PROVIDED RECORDS –

____

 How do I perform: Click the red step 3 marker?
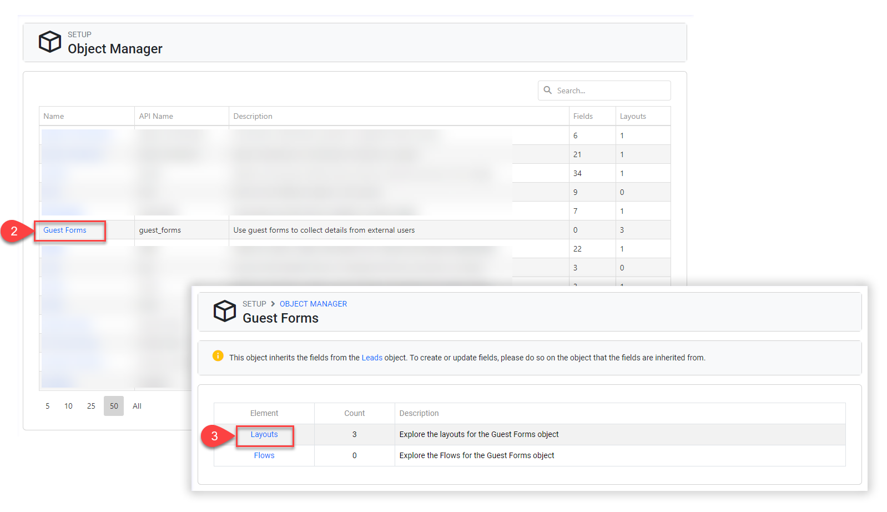pyautogui.click(x=214, y=436)
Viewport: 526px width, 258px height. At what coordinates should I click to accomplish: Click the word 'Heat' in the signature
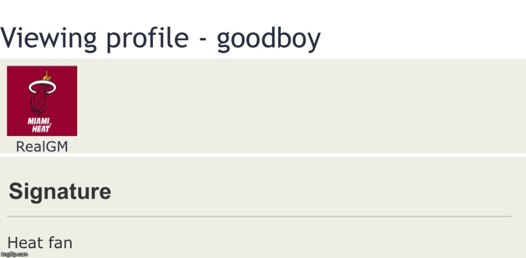click(x=25, y=243)
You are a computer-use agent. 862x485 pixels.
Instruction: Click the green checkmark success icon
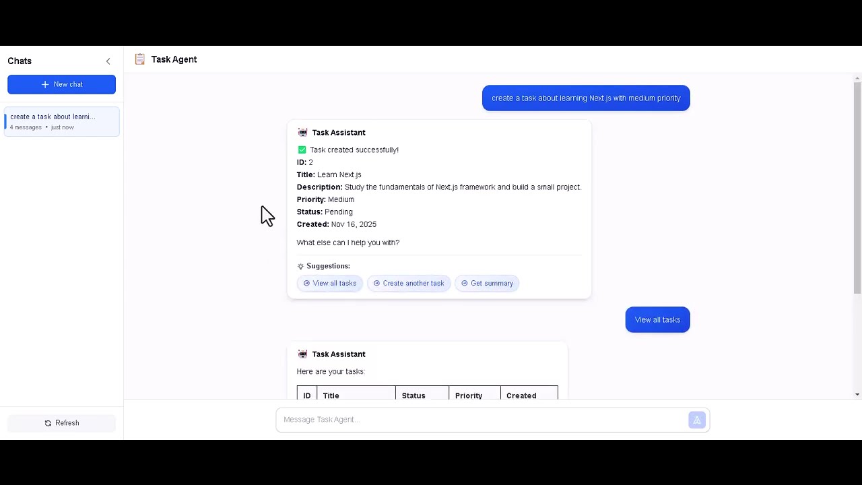coord(302,150)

____

THE PROBLEM – Only the lines from the one containing "Instruction: Click the" through the end of the listing above should be reproduced, exactly as they stand. Leave the pictures out.

TASK RESPONSE –
Instruction: Click the green checkmark success icon
coord(302,150)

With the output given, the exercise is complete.